There is a provincial identity in Gaelic games but it’s more to be found in the context of the provincial championships rather than interprovincial competition. Every sport has its elite competitions: Gaelic games are run on a county basis and rugby’s are organised on a provincial structure.
There is also a passing reference to the “decline” of the IRFU club system. This is frequently used as an argument against professionalism, citing the impact on clubs as a negative consequence. But the reality is a little different. Adult club rugby has suffered a fall in numbers since professionalism but so have other team sports, which weren’t amateur in the mid-1990s. The global, lifestyle drift away from team-based recreational activity isn’t unique to rugby.
What the game has gained is dramatically elevated profile. Hundreds of children turn up for mini-rugby and the visible identification of the public with the provinces as evidenced in replica jersey sales testify to the growing popularity of the game and its marquee competitions.
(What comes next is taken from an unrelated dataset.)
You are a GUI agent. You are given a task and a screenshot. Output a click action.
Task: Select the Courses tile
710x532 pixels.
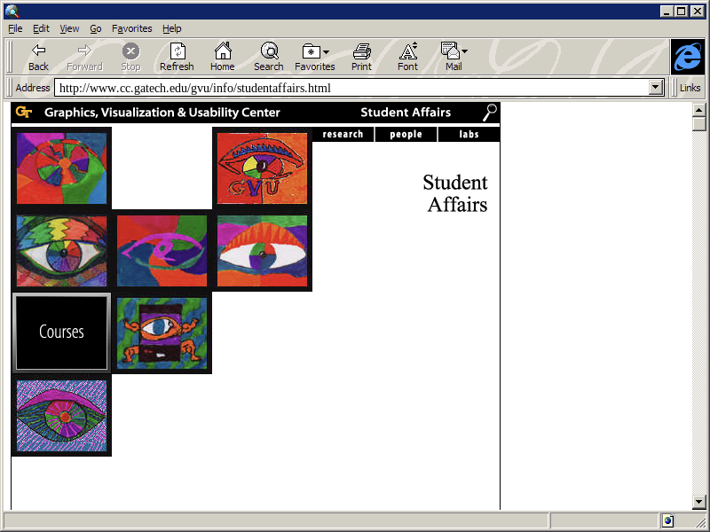pyautogui.click(x=61, y=333)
There is an interesting checklist on page eight of the presentation entitled: “How do we define a successful competition”? The bullet-points largely define something that the interprovincials clearly are not: A large crowd, Money generator for the Association, Media interest, Medal means a lot to players, A team dynamic is created and Respected by administrators.
Coincidentally these elements all apply to another competition that has also been down-graded in recent years. The International Rules series has suffered badly from being reduced to a three-year cycle, including a gap year. Its consequent loss of momentum has contributed to a noticeable becalming of the project. Even some Croke Park officials privately accept that the gap year leads to a major void in the autumn schedules where previously the GAA was delivering, in alternate years, good crowds and annually decent media coverage during an otherwise dead period of the calendar.
This isn’t to diminish the obvious problems facing the international series. Maybe it is too delicate a concept depending as it does for its survival on the constant competitiveness between just two games from different ends of the earth. But it’s equally true that many of the international game’s problems were caused by failures: to address indiscipline forcefully before it was nearly too late and to avoid complacency about player availability, which in later years has inhibited selections.
But the basic point is whereas a competition with virtually no vital signs continues to absorb the energies of capable individuals like Burns and his committee, a perfectly serviceable one is sitting in the corner undermined by neglect.